Russia, China, North Korea, and Iran would be banned from owning U.S. agricultural land under legislation just advanced by a House panel. It was the second try for House appropriators after they failed last year to get the Senate to agree to a ban on foreign ownership of U.S. ag land for the key U.S. foes in the annual USDA spending bill.
But this year, Washington state Representative Dan Newhouse suggested war and aggression could make a difference. “Given the horrific events in Ukraine at the hands of Russia and the Putin regime. As many members of this committee know, China, Russia, North Korea, and Iran are not our allies.”

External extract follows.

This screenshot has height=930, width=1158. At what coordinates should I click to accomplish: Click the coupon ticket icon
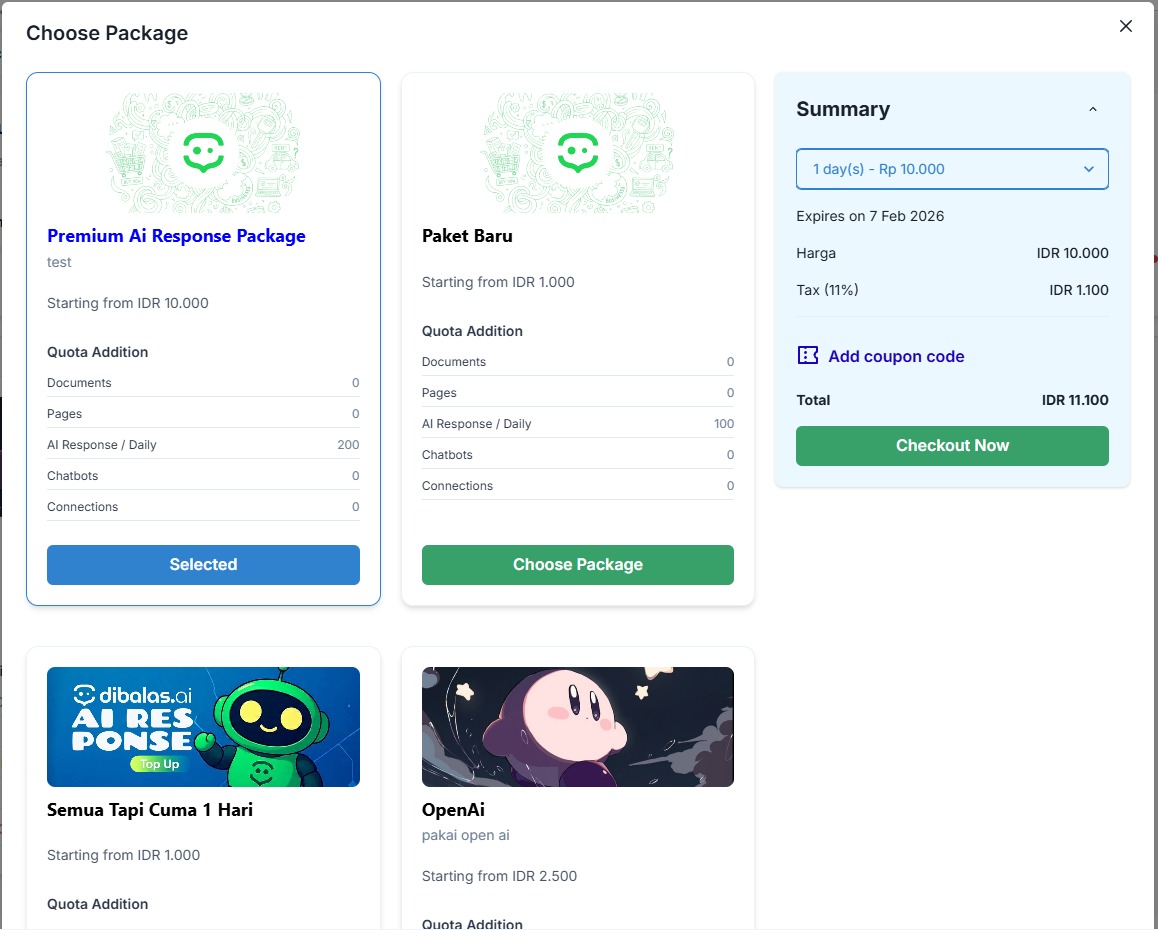click(x=808, y=356)
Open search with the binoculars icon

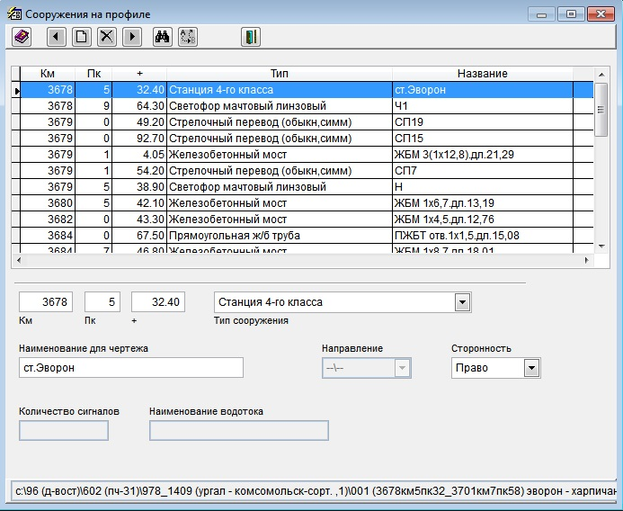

Current federal law imposes no restrictions on foreign farmland ownership here, requiring reporting only, while just six states impose bans that Newhouse says can get circumvented. He says the issue is too important to drop. “This is about our country’s national security, in ensuring that adversaries like China, like Russia, like North Korea, or Iran, do not gain a foothold on American soil.”
USDA reports China, Russia, and Iran accounted for a combined 200,000 acres of foreign-owned ag land in 2019, or less than seven-tenths of one percent. China accounted for nearly all of it. “The Peoples’ Republic of China is only interested in reaping every possible benefit from U.S. land without giving back or considering our future, to sustain independent energy and food production. The U.S. cannot become dependent on our adversaries for our domestic food supply.”
But 60 percent of China’s foreign ownership came from its purchase of U.S. pork giant Smithfield Food. Meantime, allies Canada, the Netherlands, Italy, and Germany held the lions’ share of foreign-owned US ag land—just over 35 million acres in 2019, or just under three percent of such privately-held land.